> STATED PROBLEM
Edit the listing below so that each occurrence of "width" becomes "horizontal extent", leave all other text unchanged, and omit the pictures from your output.

- - - -

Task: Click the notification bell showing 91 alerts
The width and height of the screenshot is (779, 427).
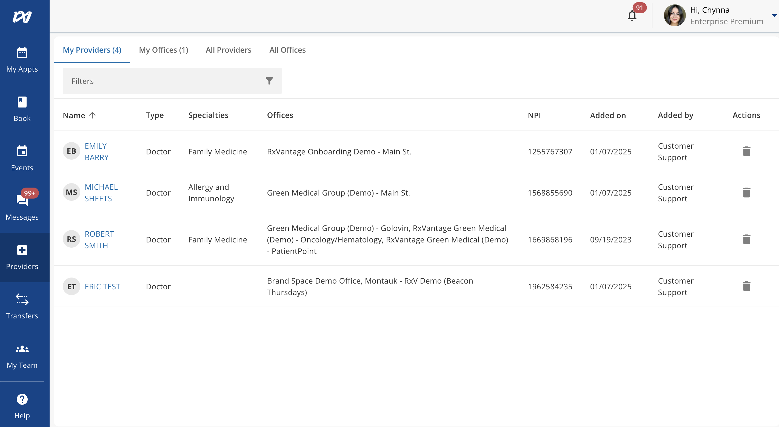Action: (632, 16)
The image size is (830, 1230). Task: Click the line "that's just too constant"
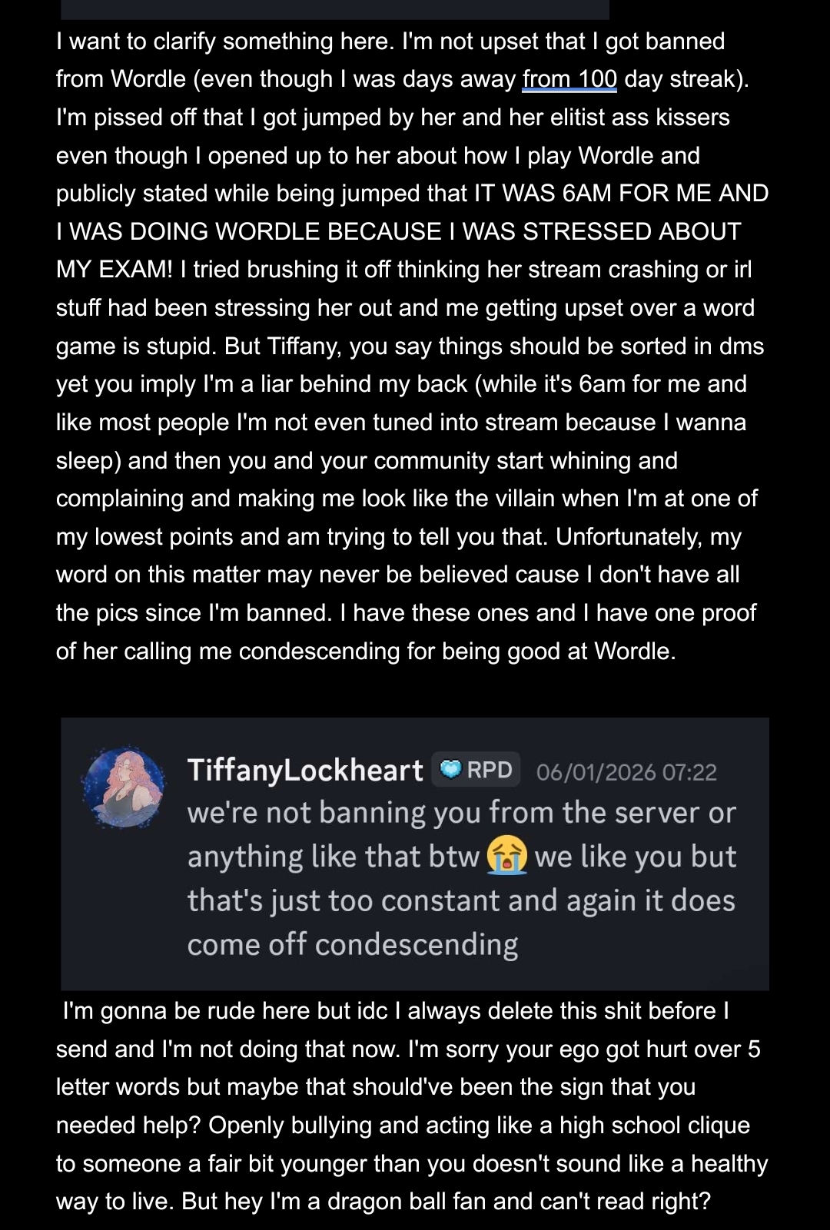[461, 900]
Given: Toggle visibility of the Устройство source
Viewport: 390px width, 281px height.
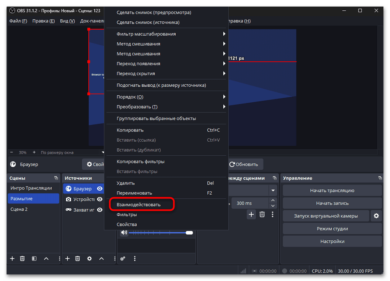Looking at the screenshot, I should click(x=99, y=199).
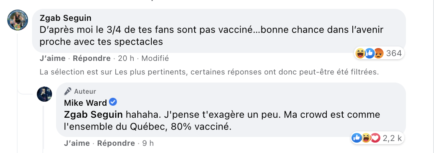Screen dimensions: 434x153
Task: Reply to Zgab Seguin's comment via Répondre
Action: click(92, 58)
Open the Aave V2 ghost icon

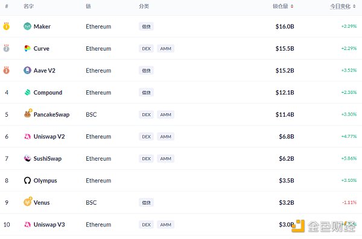27,70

- - - -

> ANSWER FOR THE TASK
Task: Click the notification bell showing 91 alerts
The horizontal extent and height of the screenshot is (779, 427).
Action: (632, 16)
The image size is (830, 1230). Task: Click the line "that's just too constant"
[461, 900]
Given: Toggle visibility of the Устройство source
Viewport: 390px horizontal extent, 281px height.
Looking at the screenshot, I should click(x=99, y=199).
Screen dimensions: 434x153
Task: Reply to Zgab Seguin's comment via Répondre
Action: click(92, 58)
Open the Aave V2 ghost icon

27,70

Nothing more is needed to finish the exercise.